Metatheory, Automation, and Incompleteness

In this final part of the course, we take a quick look at the Metatheory of Predicate Logic. This material is not examinable, and is provided for information purposes only.

Slides for this video (PDF)

Metatheory is the study of properties of a system of logic as a whole, rather than doing individual proofs within the logic. The Predicate Logic proof system we have built up over the last few weeks has the following properties:

It is sound, meaning that if we can prove some judgement Γ ⊢ P, then the entailment Γ ⊧ P is valid. This gives us confidence to actually use the proof rules for reasoning.
It is complete, as long as we add a rule for excluded middle (P ∨ ¬P for all P). This means that if an entailment Γ ⊧ P is valid, then there is a proof of Γ ⊢ P. Completeness for Predicate Logic is not a simple thing to prove, and is usually called “Gödel's Completeness Theorem” after Kurt Gödel, the first person to prove it.

You may have noticed that applying the proof rules in the system is often somewhat mechanical. So could we get a computer to do them for us? More ambitiously, could we get a computer to prove (or disprove) formulas for us automatically? This is one of the oldest dreams of Artifical Intelligence research, and still an active area of research today.

One way of getting a computer to reason for us is to set down some axioms (such as the Peano axioms we saw in the section on induction). Then to find out whether or not a formula P is provable or not from those axioms, we could get a computer to simultaneously try to generate either a proof of P or a proof of ¬P. If we find either one, then we can stop and claim success.

This search strategy relies on two metatheoretic assumptions:

We need to know that our axioms are consistent, meaning that it is not possible to prove both P and ¬P. We are pretty sure that this is true for the Peano axioms, but it is always a worry.
We need to know that our axioms are syntactically complete, meaning that for any P, at least one of P or ¬P is provable. If neither is provable, then our search will never finish.

Unfortunately, the second one of these is not true for many interesting theories: Gödel's First Incompleteness Theorem states that any effectively generated collection of axioms that can prove some arithmetic is either inconsistent or incomplete in this sense. This means that there are formulas P that are not provable or disprovable from the axioms. In the case of Peano arithmetic, this means that there are true facts about the “actual” numbers that cannot be proved from the axioms. And there is no way out of this, the theorem also states that if we add these new facts as axioms, there will always be more facts that are still not provable.

Gödel's First Incompleteness theorem is a fundamental limitation of symbolic logic. Once a system gets powerful enough to encode its own reasoning in itself, which is what having arithmetic allows us to do, there will always be statements that cannot be proved or disproved in the logic.

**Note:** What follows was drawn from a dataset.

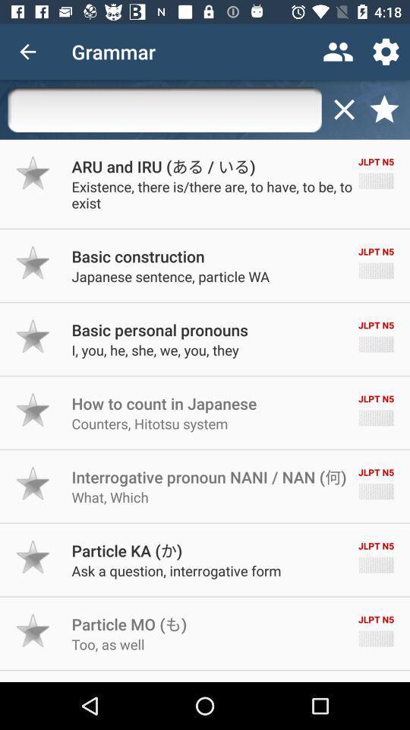  What do you see at coordinates (150, 423) in the screenshot?
I see `counters, hitotsu system item` at bounding box center [150, 423].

Gödel's Second Incompleteness theorem goes a bit further and states that it is impossible to prove a system's own consistency within itself. This means that we can only ever prove the consistency of a system by using a system that is ”more powerful” than the one we want to prove.

Several people have argued that Gödel's Incompleteness Theorems mean that it is impossible for computers to match the reasoning abilities of humans. The video above, I try to explain why Gödel's theorems cannot be used to prove that this is the case.

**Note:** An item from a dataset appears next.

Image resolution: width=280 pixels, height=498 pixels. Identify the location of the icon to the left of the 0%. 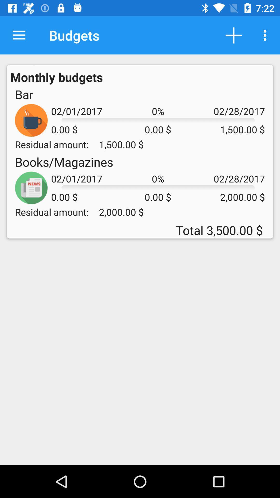
(64, 162).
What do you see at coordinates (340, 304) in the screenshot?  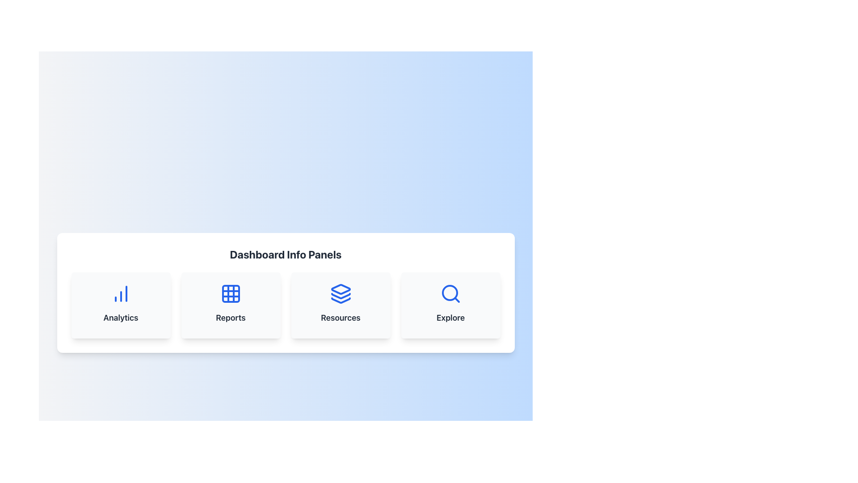 I see `the 'Resources' card, which is the third card in the horizontal grid of four cards in the 'Dashboard Info Panels' section` at bounding box center [340, 304].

But the question still remains. Even if we cannot fully automate logic, can we automate useful fragments of it? This is still a major research field, with applications in Mathematics, Software Engineering (to prove useful properties of programs, or to prove that programs do have bugs), Hardware Engineering (to prove that chip designs meet their specifications), Computer Security (to discover security flaws in systems), and many other fields.

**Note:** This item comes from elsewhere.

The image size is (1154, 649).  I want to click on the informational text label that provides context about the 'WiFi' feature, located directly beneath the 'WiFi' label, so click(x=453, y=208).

One approach is to restrict to axiomatisations that are weaker than Peano arithmetic (i.e. they can say less), so that Gödel's theorem does not apply. For example, one such restriction is to remove multiplication, getting a system called Linear Arithmetic, or Presburger Arithmetic. Specialised solvers for useful theories have been combined with SAT solvers to make Satisfiability Modulo Theory (SMT) solvers. SMT solvers have proven to be extremely useful tools for doing practical logical reasoning. Amazon Web Services (AWS) uses an SMT solver to check for security flaws in cloud configurations. A popular tool is Microsoft Research's Z3 Solver.

Another approach is to restrict the kinds of formulas we can write down. One useful subset of formulas are called “Horn Clauses” which all have the form ∀ x₁ ... ∀ xₙ . P₁(..) → ... → Q(..). Horn clauses have an efficient proof search technique that forms the basis of logic programming languages like Prolog and the database query language Datalog.

A good introduction to automated theorem proving is the Handbook of Practical Logic and Automated Reasoning which develops implementations of several automated proof systems. Since not all proofs can be automated, interactive theorem proving, like you have been doing in this course, is now a major area. The interactive proof system we have used in this course is only suitable for relatively small examples, but systems have been developed that can deal with much larger proofs, such as Coq, Isabelle, Lean and Agda. If you do the CS410 Advanced Functional Programming course in fourth year, you will be using Agda to construct formal proofs that are much larger and more interesting than the ones in this course.